Slowing Skin’s Signs of Aging

reduced-signs-of-agingBy Fort Wayne Custom Rx

As we approach the spring and summer months, skin health becomes a hot topic. There are magazines everywhere discussing skin issues— from cellulite to age spots and wrinkles. The skin care industry is projected to be worth about $12 billion by 2018, with significant growth expected in the area of anti-aging products. If we are spending money on anti-aging products, we should better understand the natural aging process we are up against.

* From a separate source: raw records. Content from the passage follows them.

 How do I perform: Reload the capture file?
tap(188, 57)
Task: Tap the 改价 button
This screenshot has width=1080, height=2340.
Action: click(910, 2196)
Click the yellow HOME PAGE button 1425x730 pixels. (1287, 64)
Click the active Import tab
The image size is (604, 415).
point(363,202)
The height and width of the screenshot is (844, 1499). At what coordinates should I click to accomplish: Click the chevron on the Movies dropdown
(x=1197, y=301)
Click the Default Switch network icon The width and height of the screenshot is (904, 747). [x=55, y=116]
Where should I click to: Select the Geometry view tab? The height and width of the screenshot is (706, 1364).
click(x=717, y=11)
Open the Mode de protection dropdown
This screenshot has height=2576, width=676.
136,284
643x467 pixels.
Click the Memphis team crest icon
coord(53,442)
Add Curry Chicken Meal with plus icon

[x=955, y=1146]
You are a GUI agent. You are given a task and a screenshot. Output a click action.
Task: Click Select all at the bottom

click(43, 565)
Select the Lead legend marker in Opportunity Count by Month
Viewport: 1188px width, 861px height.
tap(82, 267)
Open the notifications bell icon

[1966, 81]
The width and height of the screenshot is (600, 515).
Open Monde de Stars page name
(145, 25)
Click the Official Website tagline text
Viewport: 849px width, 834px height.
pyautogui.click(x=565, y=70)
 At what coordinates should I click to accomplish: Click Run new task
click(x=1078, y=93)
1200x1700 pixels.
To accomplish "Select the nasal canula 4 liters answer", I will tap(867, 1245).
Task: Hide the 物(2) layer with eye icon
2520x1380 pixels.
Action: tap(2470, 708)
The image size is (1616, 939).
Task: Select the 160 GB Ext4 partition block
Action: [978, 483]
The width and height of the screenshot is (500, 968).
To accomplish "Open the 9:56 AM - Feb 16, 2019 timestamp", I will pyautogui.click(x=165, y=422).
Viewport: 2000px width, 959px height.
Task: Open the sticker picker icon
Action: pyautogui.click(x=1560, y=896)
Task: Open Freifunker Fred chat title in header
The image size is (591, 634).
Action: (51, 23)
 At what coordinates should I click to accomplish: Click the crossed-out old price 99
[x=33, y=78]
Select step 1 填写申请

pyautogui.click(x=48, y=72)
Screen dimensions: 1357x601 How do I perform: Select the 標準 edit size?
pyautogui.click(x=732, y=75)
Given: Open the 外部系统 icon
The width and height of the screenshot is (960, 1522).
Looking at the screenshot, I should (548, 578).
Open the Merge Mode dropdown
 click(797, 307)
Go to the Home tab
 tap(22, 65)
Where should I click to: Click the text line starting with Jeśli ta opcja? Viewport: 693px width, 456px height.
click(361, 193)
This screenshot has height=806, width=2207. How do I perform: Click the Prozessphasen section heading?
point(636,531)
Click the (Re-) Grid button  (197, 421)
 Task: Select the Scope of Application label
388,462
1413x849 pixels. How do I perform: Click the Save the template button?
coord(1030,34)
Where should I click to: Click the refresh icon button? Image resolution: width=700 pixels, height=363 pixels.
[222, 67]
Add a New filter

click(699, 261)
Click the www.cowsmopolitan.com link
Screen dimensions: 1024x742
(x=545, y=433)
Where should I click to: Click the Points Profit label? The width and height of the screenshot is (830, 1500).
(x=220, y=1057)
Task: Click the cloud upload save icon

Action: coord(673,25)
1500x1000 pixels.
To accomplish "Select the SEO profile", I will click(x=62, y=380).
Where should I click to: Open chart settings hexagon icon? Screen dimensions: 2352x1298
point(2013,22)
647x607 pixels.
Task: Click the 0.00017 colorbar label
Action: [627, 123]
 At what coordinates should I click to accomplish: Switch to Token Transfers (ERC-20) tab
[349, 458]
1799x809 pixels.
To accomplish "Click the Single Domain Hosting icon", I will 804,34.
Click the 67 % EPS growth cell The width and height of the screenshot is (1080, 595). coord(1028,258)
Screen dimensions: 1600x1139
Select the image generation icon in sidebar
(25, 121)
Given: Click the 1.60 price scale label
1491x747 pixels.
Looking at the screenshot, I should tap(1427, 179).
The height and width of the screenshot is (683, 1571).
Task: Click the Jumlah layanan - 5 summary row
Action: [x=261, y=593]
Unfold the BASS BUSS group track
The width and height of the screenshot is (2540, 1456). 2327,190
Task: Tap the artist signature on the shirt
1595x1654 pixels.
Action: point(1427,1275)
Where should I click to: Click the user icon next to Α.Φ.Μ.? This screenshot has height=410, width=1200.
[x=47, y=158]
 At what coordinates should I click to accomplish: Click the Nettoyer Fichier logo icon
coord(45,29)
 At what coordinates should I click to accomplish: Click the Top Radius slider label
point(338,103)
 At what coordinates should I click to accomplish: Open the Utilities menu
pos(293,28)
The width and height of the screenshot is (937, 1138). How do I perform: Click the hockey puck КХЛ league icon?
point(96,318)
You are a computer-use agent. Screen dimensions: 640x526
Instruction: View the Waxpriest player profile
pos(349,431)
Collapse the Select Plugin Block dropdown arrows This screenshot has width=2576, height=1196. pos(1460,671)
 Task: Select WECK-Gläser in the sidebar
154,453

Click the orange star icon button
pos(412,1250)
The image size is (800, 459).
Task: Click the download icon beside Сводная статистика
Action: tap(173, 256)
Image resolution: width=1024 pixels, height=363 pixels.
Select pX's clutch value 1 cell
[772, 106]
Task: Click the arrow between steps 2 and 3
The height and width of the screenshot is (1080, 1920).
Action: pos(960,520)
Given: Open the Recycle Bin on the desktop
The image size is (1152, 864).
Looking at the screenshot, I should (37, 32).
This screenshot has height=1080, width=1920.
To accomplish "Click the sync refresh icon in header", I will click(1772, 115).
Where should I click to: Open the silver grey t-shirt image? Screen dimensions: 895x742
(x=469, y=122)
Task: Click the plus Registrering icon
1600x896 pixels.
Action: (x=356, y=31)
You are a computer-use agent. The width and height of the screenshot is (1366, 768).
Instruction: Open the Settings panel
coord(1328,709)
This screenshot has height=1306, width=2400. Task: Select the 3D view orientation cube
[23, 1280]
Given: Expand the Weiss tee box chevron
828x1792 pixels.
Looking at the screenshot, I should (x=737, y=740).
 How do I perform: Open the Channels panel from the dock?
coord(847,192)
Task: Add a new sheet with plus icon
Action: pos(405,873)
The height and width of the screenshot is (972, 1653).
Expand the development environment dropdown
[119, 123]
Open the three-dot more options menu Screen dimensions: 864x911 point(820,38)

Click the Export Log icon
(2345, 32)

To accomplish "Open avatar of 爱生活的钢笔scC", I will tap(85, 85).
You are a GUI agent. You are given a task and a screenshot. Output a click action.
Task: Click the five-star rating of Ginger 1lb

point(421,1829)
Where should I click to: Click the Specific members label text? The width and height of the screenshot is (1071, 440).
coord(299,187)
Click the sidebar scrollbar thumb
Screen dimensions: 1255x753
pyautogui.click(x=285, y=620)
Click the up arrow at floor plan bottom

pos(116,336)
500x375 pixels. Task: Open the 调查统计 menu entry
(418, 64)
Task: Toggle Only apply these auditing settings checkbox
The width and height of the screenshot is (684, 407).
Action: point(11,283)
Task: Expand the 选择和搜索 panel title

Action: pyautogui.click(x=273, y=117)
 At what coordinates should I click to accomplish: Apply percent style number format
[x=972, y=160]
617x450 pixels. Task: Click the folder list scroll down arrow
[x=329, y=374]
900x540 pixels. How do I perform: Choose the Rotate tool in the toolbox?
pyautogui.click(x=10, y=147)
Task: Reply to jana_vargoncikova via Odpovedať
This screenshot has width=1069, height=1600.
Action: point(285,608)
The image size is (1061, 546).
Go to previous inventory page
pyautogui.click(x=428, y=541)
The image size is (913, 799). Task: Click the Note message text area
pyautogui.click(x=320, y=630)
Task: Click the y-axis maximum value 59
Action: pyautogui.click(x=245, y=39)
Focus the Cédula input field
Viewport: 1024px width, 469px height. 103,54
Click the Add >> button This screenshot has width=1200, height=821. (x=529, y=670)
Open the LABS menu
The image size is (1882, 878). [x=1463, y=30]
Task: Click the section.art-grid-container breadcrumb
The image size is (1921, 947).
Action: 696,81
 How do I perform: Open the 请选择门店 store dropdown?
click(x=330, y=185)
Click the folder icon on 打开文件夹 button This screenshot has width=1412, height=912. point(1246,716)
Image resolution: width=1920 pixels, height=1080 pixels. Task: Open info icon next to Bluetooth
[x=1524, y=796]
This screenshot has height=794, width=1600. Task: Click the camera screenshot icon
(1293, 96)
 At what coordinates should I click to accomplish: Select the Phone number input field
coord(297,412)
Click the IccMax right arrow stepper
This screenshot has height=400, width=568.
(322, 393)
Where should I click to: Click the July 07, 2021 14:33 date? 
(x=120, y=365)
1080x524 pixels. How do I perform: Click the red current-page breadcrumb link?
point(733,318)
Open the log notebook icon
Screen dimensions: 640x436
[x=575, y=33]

We can’t account for all of the variation in aging that occurs, but here is what we do know: Signs of aging can be caused by intrinsic (occurs inside the body) and extrinsic (environmental contributions) processes.

Intrinsic processes work like this:

To create a human life, DNA is donated from a father and a mother in the form of chromosomes, which are sets of neatly organized genetic information. To help protect these chromosomes from damage, caps are placed on the ends of chromosomes called telomeres. Telomeres are much like how a shoe has a sole to protect it from the wear and tear of the ground. Throughout life, our cells constantly work to replace old or damaged cells. This means these chromosomes are being unpacked to create a copy for a new cell and then repackaged. The protective caps shorten with each new copy, causing a decline in the integrity and function of the tissue. This DNA damage is accelerated by oxidative damage and a process called glycation, where sugar binds to DNA, proteins or fats making them useless.

Based on what we know about intrinsic aging, there a few steps we can take to help slow the process. Reducing cell turnover or decreasing the amount of times a cell needs to divide helps to slow damage that occurs with each cell division. How do we help this?

  • Keep skin hydrated and avoid abrasive contact to reduce the amount of cell turnover.
  • Antioxidants and anti-inflammatory foods or supplements work to capture oxidative substances before they can cause too much damage to cells’ DNA.
  • Eating a healthy, low-glycemic index diet and achieving a healthy weight will reduce the glycation of proteins, fats and DNA to help maintain integrity of your tissue.
  • Skin tends to become drier as we age. Keep skin hydrated from the outside and inside. Water can do wonderful things for your complexion and helps keep skin flexible and hydrated from the inside.
  • Moisturizing your skin on the outside is necessary as well. Ointments hydrate better than creams, which hydrate better than lotions. So if your skin is in need of some rehab, look for oils and ointments to do the trick.

What is collagen?

You’ve heard the term, but what does it mean? As the chromosomes and proteins of the body experience this damage, there is a reduction in the quantity and quality of collagen in the skin and in the layer supporting the skin. Collagen is a strong but flexible protein found throughout the body. It provides structure to the cells of the body and is responsible for the skin’s strength and elasticity. As the aging collagen struggles to stretch and recoil, so does the outer layer of the skin. Skin tends to become drier as we age. Think of a rubber band. When you first get the pack, they work fantastically to stretch to the length you need and then to recoil. However, when you go to use the rubber band after it has been exposed to air for a few years, it no longer stretches and has become very brittle. Dry skin is less flexible and more fragile than hydrated skin. The dry skin creates deeper and wider wrinkles as it struggles to adapt to a body in motion.

We can’t reverse aging, but we can use some tips and tricks to slow the process!